Data ->
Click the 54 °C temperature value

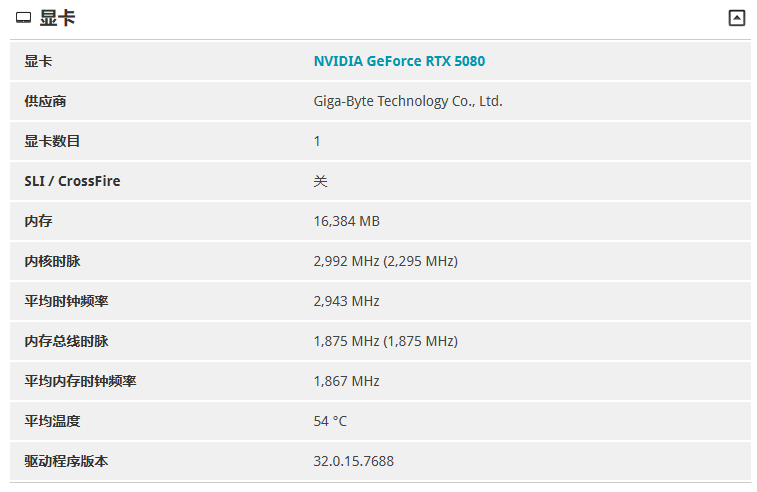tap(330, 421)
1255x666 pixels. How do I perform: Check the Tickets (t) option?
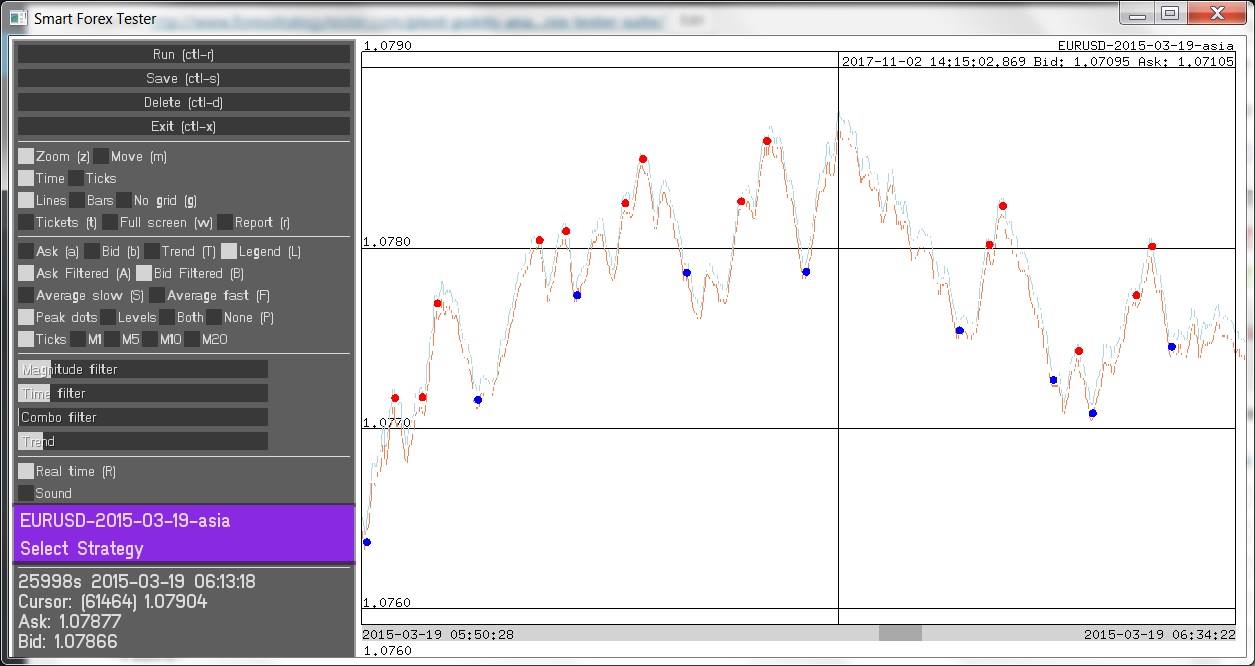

--

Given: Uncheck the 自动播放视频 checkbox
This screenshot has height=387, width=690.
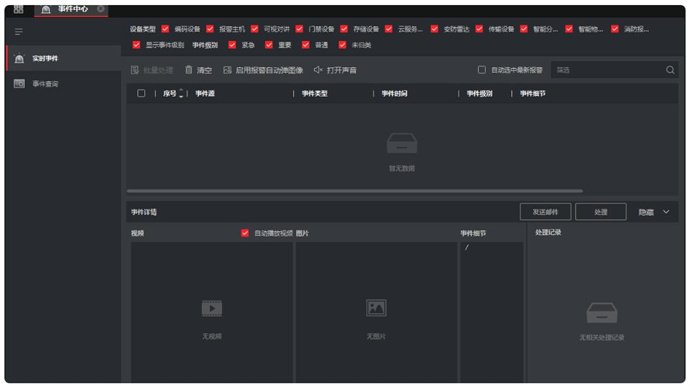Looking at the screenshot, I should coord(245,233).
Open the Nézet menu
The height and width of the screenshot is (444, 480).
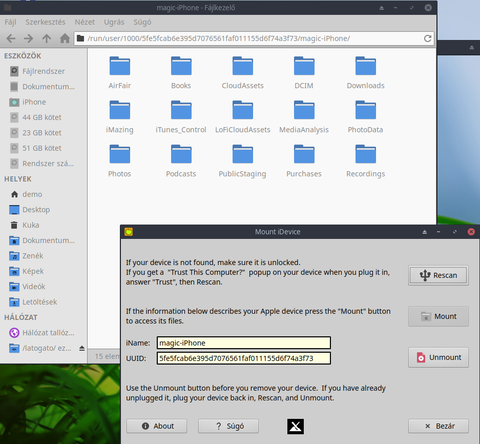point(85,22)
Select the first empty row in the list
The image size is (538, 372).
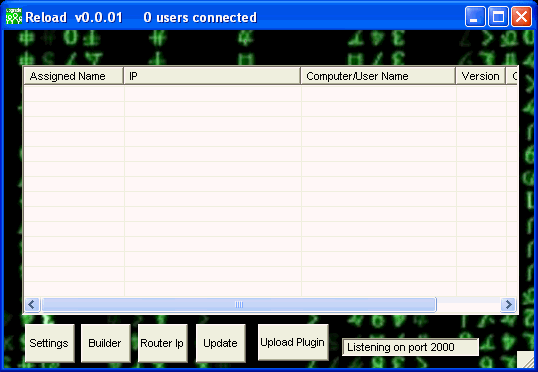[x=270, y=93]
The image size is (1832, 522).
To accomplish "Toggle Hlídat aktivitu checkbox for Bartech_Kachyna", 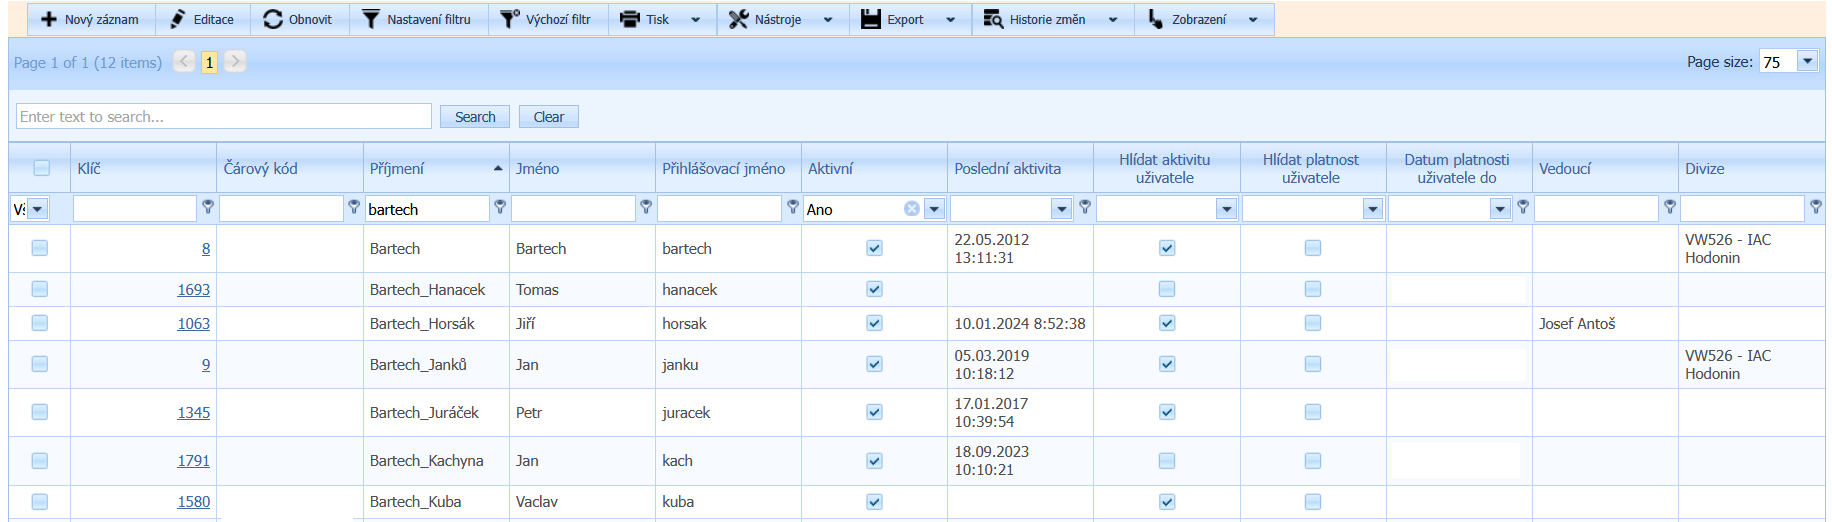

--

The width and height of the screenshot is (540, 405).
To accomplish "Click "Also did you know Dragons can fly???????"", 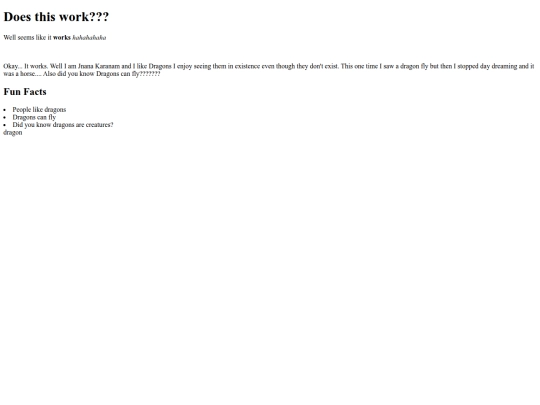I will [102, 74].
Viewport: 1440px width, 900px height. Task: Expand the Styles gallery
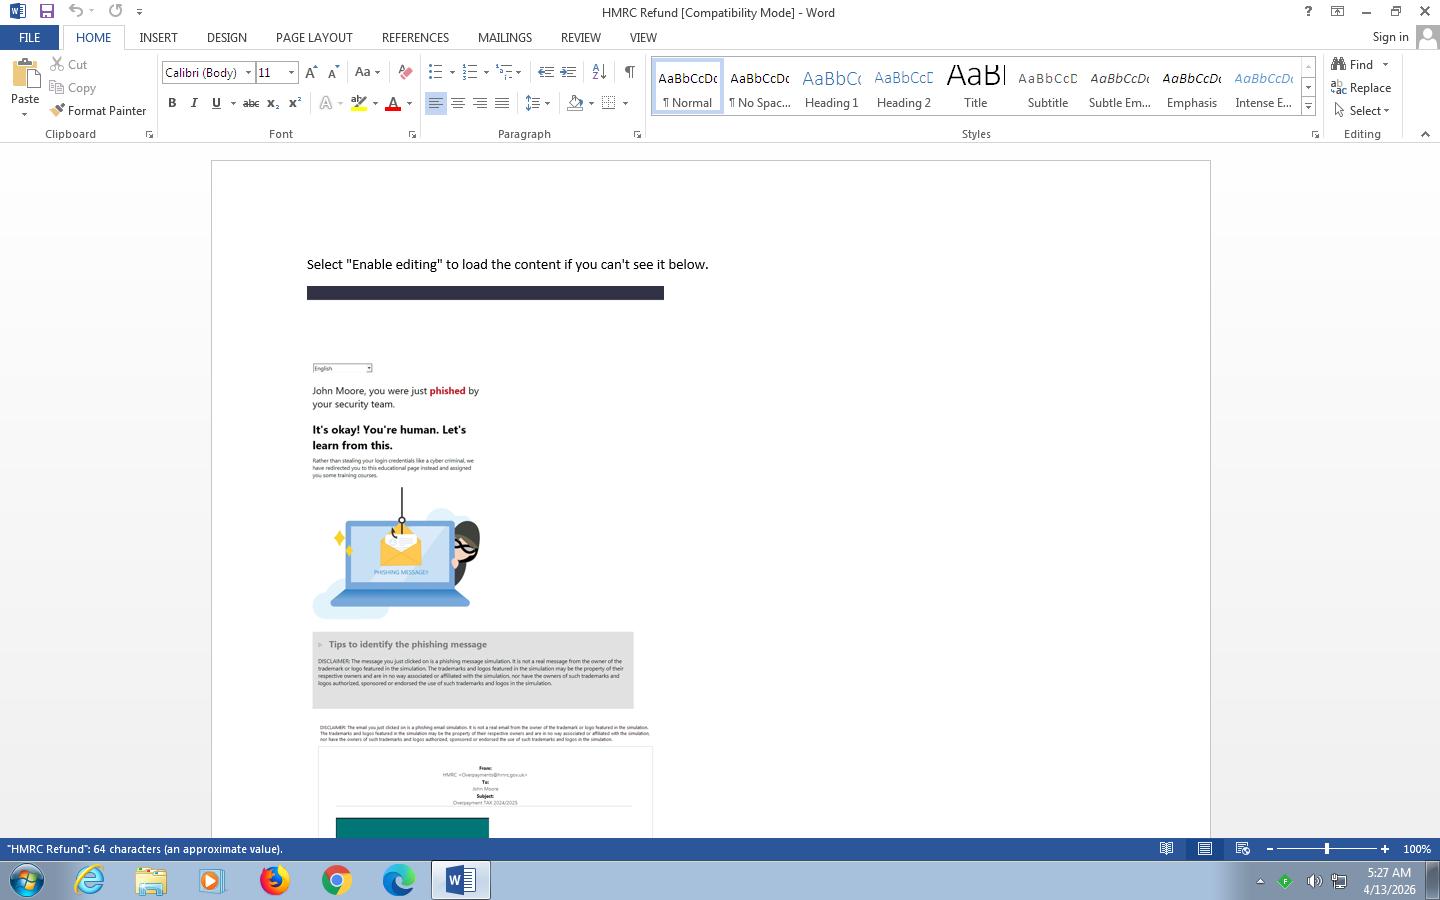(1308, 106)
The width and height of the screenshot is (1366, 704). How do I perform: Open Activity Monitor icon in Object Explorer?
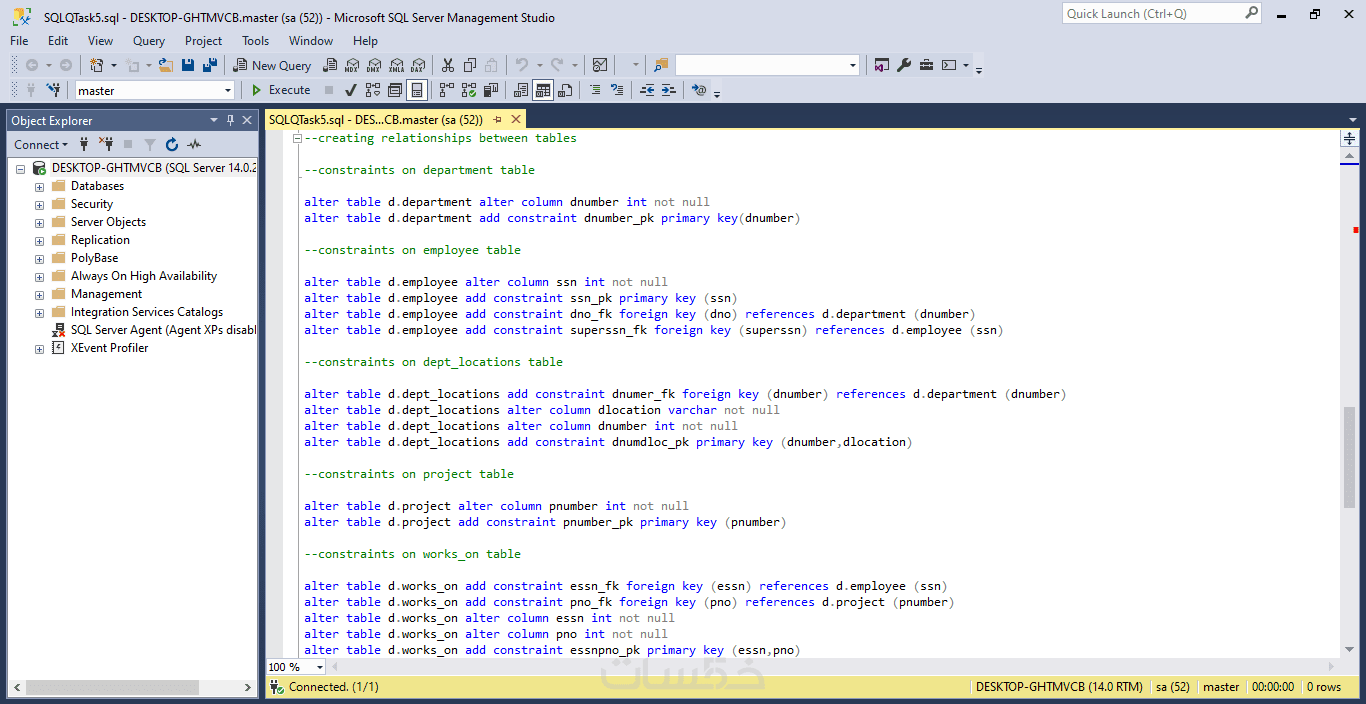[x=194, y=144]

What this task involves -> Print an exact copy of the lines above, from the one containing "Open the Nézet menu" through the one containing "Hlídat aktivitu checkbox", and leave out the pictures.

Finished exercise ->
Open the Nézet menu
The height and width of the screenshot is (444, 480).
point(85,22)
Select the first empty row in the list
The image size is (538, 372).
[x=270, y=93]
The image size is (1832, 522).
To accomplish "Toggle Hlídat aktivitu checkbox for Bartech_Kachyna", 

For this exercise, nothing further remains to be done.